For all the recent improvements, gene therapy will not be a cure-all. For instance, the approach is less likely to improve diseases where more than one gene is implicated or the cause is not known. In conditions like Parkinson’s disease and Alzheimer’s disease, for example, the approach may lead to symptomatic relief, but not a cure. And the risks have not entirely dissipated. “You always have to think of benefit versus risk with any therapy,” says Paul. “We pick diseases where the risk of not treating is very bad.”

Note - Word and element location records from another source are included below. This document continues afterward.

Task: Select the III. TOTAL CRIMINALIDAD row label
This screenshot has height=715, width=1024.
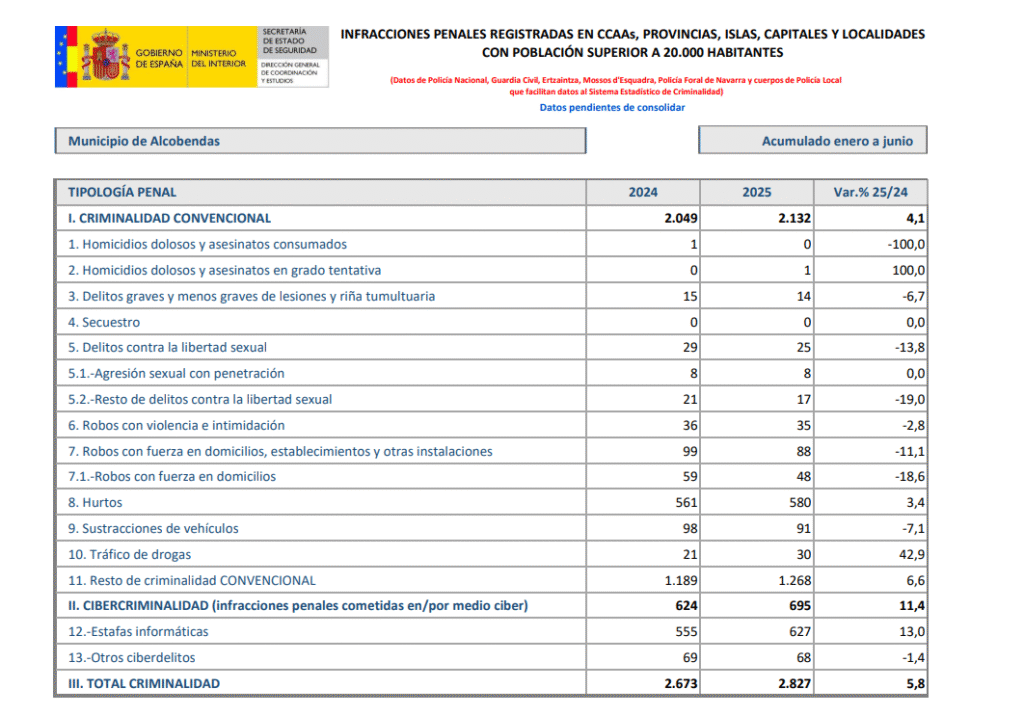Action: 144,684
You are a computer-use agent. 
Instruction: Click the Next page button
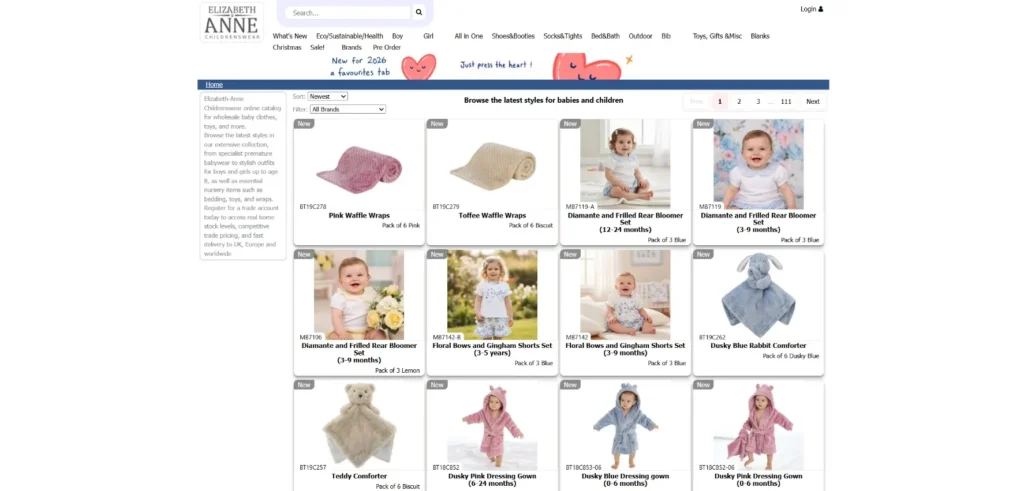[x=812, y=101]
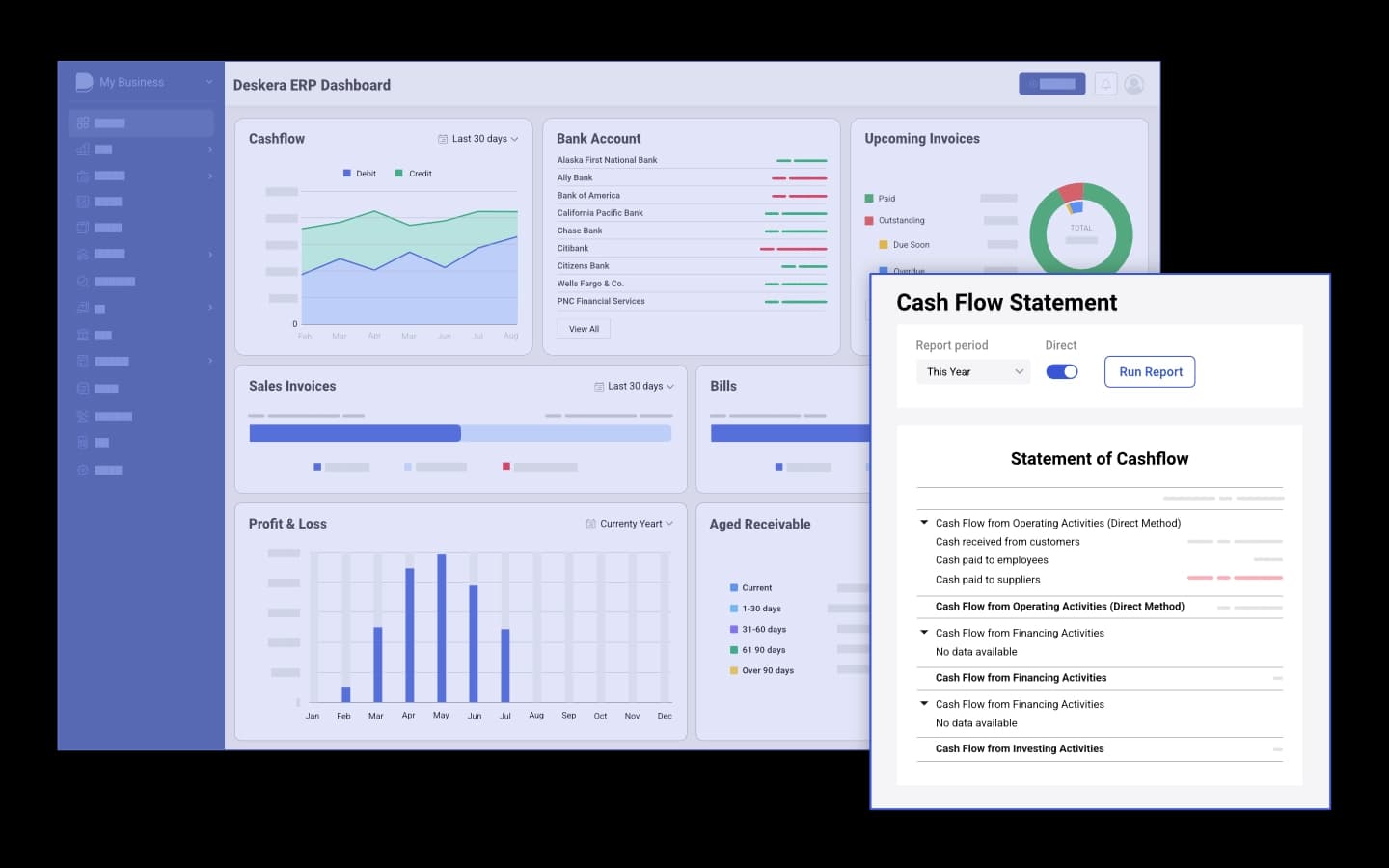The image size is (1389, 868).
Task: Click the Deskera logo beside My Business
Action: click(84, 82)
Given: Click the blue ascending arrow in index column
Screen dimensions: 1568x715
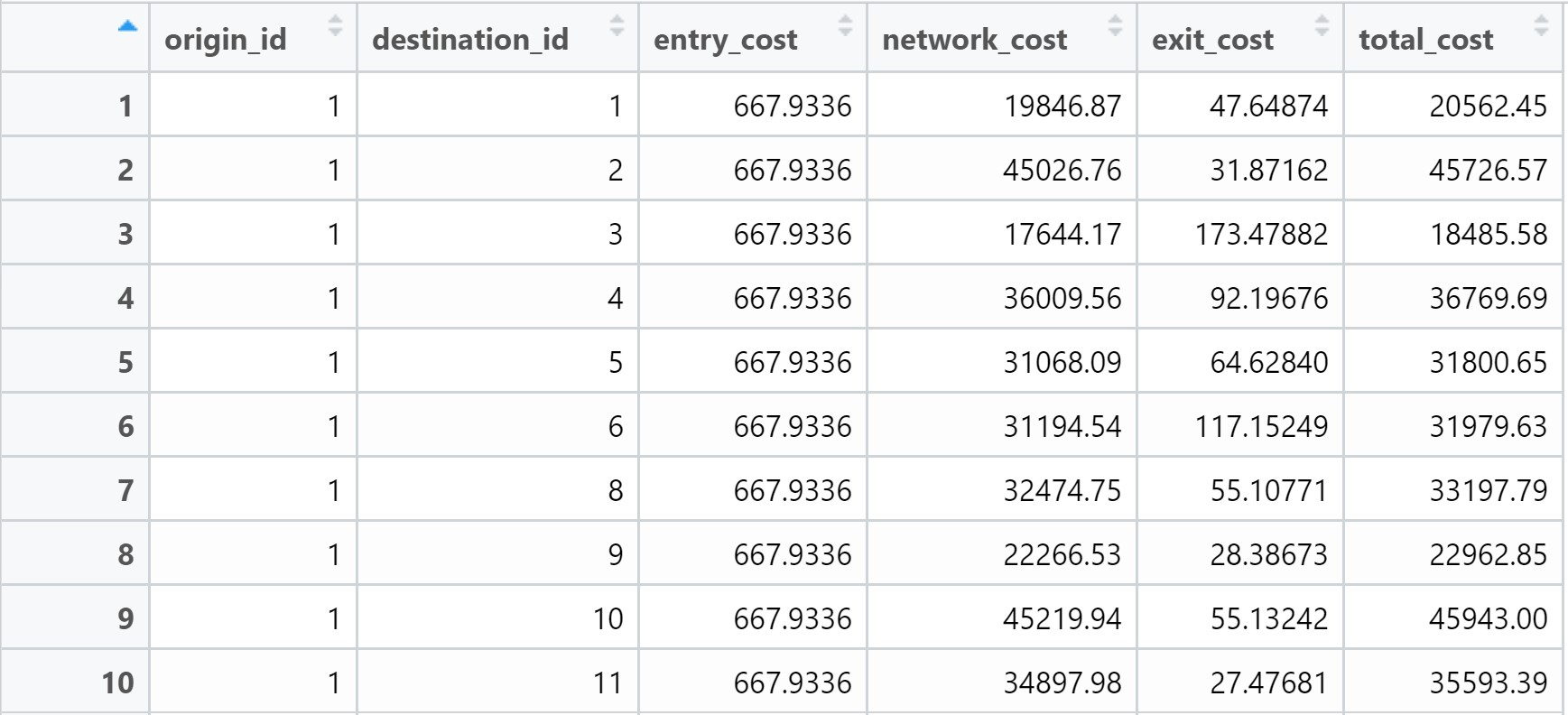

Most children with Canavan disease die before age 10, though some survive into their 20s and 30s. While Gao and Gessler believe their therapy will be most effective in newborn infants who test positive for the mutation, they also can’t forget Rachel and other older Canavan patients. With them in mind, Gessler recently decided to test whether the therapy might also work for older mice. How long could he wait after a mouse had developed the disease to treat and still rescue it? Gessler administered the therapy in sick teenage mice (6 weeks old in human time), adult mice (12 weeks) and mature mice (24 weeks). Then he waited, nervously.
On a cold, bright day in February, I catch up with Gessler in Gao’s sixth-floor corner office. He is smiling. “We just got the one-year data for the six-week-treated mice,” Gessler says. “They are completely normal.”
After meeting with Gessler, I travel an hour north to a pediatric nursing home where Rachel now lives—a utilitarian brick building tucked behind Main Street in a quaint Massachusetts town. Rachel is lying in bed beneath a purple blanket, a unicorn pillow at her feet. An episode of Friends plays in the background.
Epstein is painting Rachel’s nails when I arrive. She adjusts the TV monitor closer to Rachel’s face. “She’s legally blind, but I think she understands everything,” says Epstein. She eventually asks about Gessler’s experiments treating older mice, a hint of hope in her voice. Epstein is not desperate—she has accepted Rachel’s lot in life—but like any parent, she will always desire the best for her child. I tell her about the recent mouse results, and she smiles. The sun outside is setting, and Epstein returns to painting her daughter’s nails, a bright bubble gum pink.